Regaining the votes of Asian-Americans, like making inroads with Latino voters, will be a slog for the Republican Party. It is not just about a difference in ethnicity. Rather, it is also a difference in attitude. Asian-Americans are generally more economically liberal than the GOP’s older working- and middle-class evangelical base and are less responsive to a message of unvarnished rugged individualism, despite their relative wealth and attainment. And that is a gap not easily bridged. Indeed, a party whose leadership professes a desire to drown government in a bathtub has little appeal these days to most Americans.
All kidding aside, in addition to the GOP being hostile to the sciences the Asian community has embraced as a stepping stone to prosperity, I think (heck I know as child of immigrants this is pretty much my scenario) Asian American who attained a middle class or upper lifestyle did so in such a recent fashion - within living memory - that they remember when they needed welfare and school lunches and medical clinics for when they had no insurance so that their new found prosperity is seen as being in part from the help they got from the govt (like in free education). And if they come from places like Taiwan and South Korea, they are coming from nations that have “socialized health insurance” (as the GOP types would call it - Taiwan copied the Canadian model).
Meanwhile the GOP base is composed of people whose prosperity was made a few generations ago and who forgot that if not for the GI Bill and other govt programs they would never have attained middle class status. Also, the GOP base allowed their racism to blind them to the GOP doing a bait and switch where the GOP destroyed their middle class economic foundation while using dog whistle racism and religion to keep the middle class white base voting Republican while the GOP passed laws that went against their white middle class base’s economic interests (more or less the “What’s the matter with Kansas” thesis).

********************

Tasks to complete
**a.** From the passage on Asian-American voters, copy the part that begins with the words "Regaining the votes" and ends with "to most Americans.".
**b.** According to the passage on Asian-American voters, which country's model did Taiwan copy for its health insurance?
The listing after the passage on Asian-American voters is separate material.

********************

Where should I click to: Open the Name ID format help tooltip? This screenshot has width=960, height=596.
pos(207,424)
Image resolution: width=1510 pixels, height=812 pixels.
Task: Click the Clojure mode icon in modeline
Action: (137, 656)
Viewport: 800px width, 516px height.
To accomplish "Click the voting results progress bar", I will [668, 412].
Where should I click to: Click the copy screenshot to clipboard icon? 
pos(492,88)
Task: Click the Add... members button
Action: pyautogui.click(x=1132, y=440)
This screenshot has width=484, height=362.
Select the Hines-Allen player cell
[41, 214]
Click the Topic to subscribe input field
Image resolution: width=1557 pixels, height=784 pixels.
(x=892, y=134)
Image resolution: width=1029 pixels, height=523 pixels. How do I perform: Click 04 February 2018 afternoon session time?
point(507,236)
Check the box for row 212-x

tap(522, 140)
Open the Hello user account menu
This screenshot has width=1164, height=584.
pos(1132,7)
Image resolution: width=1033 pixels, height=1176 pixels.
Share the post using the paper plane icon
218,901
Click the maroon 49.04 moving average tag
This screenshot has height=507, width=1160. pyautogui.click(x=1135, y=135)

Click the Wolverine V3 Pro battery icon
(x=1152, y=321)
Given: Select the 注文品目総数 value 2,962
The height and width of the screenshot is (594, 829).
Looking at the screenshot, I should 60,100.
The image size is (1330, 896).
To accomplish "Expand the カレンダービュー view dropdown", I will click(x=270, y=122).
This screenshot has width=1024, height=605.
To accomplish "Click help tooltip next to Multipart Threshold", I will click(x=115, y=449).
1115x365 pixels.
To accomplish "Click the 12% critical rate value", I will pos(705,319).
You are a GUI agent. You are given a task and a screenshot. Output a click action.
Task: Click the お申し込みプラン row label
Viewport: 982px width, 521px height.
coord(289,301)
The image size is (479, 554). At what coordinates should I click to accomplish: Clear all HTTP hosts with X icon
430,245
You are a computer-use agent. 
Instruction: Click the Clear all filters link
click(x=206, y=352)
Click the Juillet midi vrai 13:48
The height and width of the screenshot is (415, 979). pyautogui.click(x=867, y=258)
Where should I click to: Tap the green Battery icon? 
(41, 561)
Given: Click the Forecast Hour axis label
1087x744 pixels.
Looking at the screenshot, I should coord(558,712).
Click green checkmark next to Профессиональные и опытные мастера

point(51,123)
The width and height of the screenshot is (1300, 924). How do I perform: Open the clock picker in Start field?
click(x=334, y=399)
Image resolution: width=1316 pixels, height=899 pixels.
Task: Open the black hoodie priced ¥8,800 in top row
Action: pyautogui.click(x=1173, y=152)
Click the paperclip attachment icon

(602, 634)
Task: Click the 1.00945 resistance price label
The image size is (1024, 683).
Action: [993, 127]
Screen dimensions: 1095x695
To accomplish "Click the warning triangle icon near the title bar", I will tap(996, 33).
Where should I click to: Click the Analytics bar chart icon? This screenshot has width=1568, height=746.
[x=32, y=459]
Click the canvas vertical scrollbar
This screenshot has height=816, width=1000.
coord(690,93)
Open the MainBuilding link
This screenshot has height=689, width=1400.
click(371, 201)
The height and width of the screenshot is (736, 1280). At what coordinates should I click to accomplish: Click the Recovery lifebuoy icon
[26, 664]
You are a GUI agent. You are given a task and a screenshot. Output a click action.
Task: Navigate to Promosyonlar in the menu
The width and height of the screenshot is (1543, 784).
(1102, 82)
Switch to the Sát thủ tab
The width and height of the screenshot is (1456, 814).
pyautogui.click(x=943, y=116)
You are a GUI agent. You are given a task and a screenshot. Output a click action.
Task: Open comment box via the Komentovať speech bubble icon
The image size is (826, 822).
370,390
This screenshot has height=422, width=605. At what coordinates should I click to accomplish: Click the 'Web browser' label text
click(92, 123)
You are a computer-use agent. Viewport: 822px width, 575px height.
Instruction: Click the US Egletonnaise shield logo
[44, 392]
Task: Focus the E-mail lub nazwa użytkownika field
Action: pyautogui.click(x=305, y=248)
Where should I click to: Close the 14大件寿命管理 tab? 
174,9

********************

Solution list
**a.**
Regaining the votes of Asian-Americans, like making inroads with Latino voters, will be a slog for the Republican Party. It is not just about a difference in ethnicity. Rather, it is also a difference in attitude. Asian-Americans are generally more economically liberal than the GOP’s older working- and middle-class evangelical base and are less responsive to a message of unvarnished rugged individualism, despite their relative wealth and attainment. And that is a gap not easily bridged. Indeed, a party whose leadership professes a desire to drown government in a bathtub has little appeal these days to most Americans.

**b.** Taiwan copied the Canadian model.